Be Well Personal Training

Saturday, June 21, 2014

The stiff neck dilema



A large survey of 353,000 Americans revealed 31% of Americans reported experiencing chronic neck or back pain in 2011 (Brown, 2012). Interestingly, rates of individuals experiencing chronic pain increases until the late 50s, when numbers level out and slightly drop, possibly because of morbidity. I began working with a 15 year old basketball player 5 weeks ago specifically because of nagging neck pain. His neck had been an issue for months, and a running drill the team did with their hands overhead for 7 minutes caused a spasm that left him with discomfort in the following weeks.  He rested, avoided movements that bothered it, and asked his mom if he could see me so he could get strong without getting hurt. A quick assessment revealed asymmetries in his thorax and pelvis, as well as a tendency towards inefficient breathing. Research performed by Wirth et.al, suggests improving neck flexor muscle endurance, thoracic spine mobility, chest mobility, and respiratory muscle endurance training for individuals with chronic neck pain. Further, Dimitriadis et.al, compared respiratory strength in 45 individuals with chronic neck pain compared with 45 controls. The researchers found the chronic neck pain group had a statistically significant difference in their respiratory muscle strength and concluded this weakness impaired global and local muscle systems in the neck.

When you look at the anatomy, this makes sense. The primary muscles of inspiration are the intercostals and the diaphragm; the accessory muscles are the sternocleidomastoid, scalenes, and serratus posterior superior and inferior. During respiratory distress, the levator scapulae, pectoralis major and minor, rhomboids, serratus anterior, and latissimus dorsi are also involved (an easy to read chart can be found here: http://share.ehs.uen.org/system/files/0720024.pdf). If you glance at the picture above, you will see all of the accessory muscles of inspiration are have attachments at the neck and many of the muscles used during respiratory distress do as well. This, of course, might lead one to wonder if a breathing disorder is causing chronic neck pain or if the chronic neck pain is leading to inefficient breathings patterns? It depends on the person, and individuals that are referred to me because of chronic neck pain fall in the "cleared to exercise, everything else has been checked and is a non-issue" category. In the presence of breathing disorders such as asthma, it is useful to understand the effect this has on stabilization and potential increased activity in the accessory muscles of inspiration. This affects rib cage position and will lead to a decrease in overall stability. When clients are experiencing an increase in asthmatic symptoms because of weather or allergens, I am careful about position and load. Anecdotally, clients that have asthma have reported a decrease in symptoms after 4-6 weeks of regularly implementing breathing exercises into their program. I am not suggesting asthma can be cured by mindful, diaphragmatic breathing, but in my experience, it seems to help the severity of it. 

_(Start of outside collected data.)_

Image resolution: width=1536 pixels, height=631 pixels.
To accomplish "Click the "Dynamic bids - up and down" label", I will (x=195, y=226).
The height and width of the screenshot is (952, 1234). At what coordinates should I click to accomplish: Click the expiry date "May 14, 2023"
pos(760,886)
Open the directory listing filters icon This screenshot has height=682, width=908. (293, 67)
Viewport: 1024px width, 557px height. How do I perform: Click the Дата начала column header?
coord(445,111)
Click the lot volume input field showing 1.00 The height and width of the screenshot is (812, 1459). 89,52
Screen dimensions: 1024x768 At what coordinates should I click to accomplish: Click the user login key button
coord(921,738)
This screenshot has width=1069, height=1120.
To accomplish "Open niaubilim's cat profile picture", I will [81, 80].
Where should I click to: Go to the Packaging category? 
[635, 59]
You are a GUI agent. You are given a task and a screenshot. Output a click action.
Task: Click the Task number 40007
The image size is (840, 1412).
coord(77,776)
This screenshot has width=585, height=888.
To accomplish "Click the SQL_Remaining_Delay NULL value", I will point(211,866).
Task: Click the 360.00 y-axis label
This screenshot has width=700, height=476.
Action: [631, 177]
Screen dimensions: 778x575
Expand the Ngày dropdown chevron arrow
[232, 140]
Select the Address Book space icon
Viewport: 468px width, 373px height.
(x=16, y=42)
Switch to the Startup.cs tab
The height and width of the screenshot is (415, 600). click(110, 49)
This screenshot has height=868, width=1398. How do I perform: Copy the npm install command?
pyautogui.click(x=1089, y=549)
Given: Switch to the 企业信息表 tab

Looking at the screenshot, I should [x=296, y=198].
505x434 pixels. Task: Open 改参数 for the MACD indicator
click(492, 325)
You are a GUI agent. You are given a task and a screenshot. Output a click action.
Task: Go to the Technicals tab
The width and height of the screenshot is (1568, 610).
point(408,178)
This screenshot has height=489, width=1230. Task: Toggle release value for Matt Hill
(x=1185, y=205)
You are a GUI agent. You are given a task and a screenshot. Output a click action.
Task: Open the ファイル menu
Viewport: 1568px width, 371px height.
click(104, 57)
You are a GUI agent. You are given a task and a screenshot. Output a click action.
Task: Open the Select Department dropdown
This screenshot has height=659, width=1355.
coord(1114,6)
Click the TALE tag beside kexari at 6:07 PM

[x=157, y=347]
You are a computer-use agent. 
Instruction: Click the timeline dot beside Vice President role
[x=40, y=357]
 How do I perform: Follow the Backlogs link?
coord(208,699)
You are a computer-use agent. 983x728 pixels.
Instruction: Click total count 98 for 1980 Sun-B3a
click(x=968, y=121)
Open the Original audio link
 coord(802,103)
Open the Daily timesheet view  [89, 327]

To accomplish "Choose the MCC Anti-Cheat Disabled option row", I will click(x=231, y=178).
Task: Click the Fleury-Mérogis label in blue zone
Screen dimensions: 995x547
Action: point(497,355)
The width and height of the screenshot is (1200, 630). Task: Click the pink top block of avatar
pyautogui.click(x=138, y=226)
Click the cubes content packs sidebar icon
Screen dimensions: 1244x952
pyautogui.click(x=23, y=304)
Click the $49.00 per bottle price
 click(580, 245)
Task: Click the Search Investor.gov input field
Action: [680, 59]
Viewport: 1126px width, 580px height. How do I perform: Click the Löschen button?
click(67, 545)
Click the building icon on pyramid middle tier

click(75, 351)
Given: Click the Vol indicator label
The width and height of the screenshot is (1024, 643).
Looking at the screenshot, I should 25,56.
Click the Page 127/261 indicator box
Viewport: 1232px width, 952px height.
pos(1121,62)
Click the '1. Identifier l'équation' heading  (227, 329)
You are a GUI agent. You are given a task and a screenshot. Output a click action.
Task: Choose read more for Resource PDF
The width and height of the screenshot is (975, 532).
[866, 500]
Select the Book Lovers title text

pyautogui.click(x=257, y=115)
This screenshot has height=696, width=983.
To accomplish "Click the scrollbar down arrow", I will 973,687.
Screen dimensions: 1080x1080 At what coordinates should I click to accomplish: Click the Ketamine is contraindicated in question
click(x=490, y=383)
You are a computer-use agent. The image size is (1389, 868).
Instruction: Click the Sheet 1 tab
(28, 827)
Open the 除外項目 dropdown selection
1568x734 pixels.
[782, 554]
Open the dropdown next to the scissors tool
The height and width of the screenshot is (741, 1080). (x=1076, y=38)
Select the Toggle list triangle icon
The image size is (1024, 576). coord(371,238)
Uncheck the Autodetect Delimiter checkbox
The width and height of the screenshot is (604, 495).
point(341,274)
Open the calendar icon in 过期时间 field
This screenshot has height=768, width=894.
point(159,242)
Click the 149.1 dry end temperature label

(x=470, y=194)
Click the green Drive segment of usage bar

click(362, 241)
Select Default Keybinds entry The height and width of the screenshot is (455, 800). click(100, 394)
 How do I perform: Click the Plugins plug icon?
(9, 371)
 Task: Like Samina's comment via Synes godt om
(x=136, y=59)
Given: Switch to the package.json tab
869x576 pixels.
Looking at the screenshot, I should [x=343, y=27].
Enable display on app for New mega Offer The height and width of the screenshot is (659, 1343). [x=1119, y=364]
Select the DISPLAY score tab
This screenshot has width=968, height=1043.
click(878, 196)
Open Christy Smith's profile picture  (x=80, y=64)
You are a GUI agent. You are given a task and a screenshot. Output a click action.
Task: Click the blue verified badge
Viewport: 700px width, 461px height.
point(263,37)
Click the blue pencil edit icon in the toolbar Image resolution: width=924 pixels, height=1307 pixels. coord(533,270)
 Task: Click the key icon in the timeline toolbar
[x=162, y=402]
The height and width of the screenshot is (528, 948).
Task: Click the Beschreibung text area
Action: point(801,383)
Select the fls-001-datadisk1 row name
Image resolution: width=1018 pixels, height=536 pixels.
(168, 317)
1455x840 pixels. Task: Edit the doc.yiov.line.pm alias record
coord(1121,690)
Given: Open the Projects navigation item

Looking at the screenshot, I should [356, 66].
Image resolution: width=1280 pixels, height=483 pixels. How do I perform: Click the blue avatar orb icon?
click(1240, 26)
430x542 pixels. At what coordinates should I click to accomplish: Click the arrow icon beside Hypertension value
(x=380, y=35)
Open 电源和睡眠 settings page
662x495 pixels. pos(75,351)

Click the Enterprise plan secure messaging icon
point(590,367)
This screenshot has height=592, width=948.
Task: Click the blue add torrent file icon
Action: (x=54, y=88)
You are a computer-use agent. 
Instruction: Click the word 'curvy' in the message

What I did with the basketball player consisted of three parts. I taught him how to breathe in a more parasympathetic (read, diaphragmatic) manner. This went hand in hand with improving his overall core stability with breathing exercises and bodyweight exercises done in an efficient position. I also made him aware of his shoulder position. He is preparing to participate in a pre-season strength and conditioning program involving olympic lifts. His natural, resting tendency is to have his shoulders up by his ears, which doesn't lead to efficient lifts. This pattern seems to be common in individuals with neck pain and goes along with anteriorly rotated shoulders (which he had). I taught him some techniques to notice where his shoulders were located, and I asked him to "make his neck as long as possible" in a variety of positions. When we first started, he consistently used the strategy of trying to find a way to use his neck to make his neck long. Once he because aware that his shoulder position influenced the length of his neck, he became better able to alter neck position with shoulder position. He was able to bring this increased awareness with him during his daily activities, and I can happily report he is currently participating in all of his pre-season activities (including hours each day of basketball), pain free. Many times, what we do outside the gym matters far more than what we do in the gym.

Yours in health and wellness,
Jenn



Brown, A., 2012. Chronic pain rates shoot up until Americans reach late 50s. Gallup Well-Being; http://www.gallup.com/poll/154169/chronic-pain-rates-shoot-until-americans-reach-late-50s.aspx
Wirth, B., Amstalden, M., Boutellier, U., & Humphries, B.K., (2014). Respiratory dysfunction in patients with chronic neck pain-influence of thoracic spine and chest mobility. Manual Therapy, [Epub ahead of print].
Dimitriadis, Z., Kapreli, E., Strimpakos, N., & Oldham, J., (2013). Respiratory weakness in patients with chronic pain. Manual Therapy, 18(3), pp. 248-53.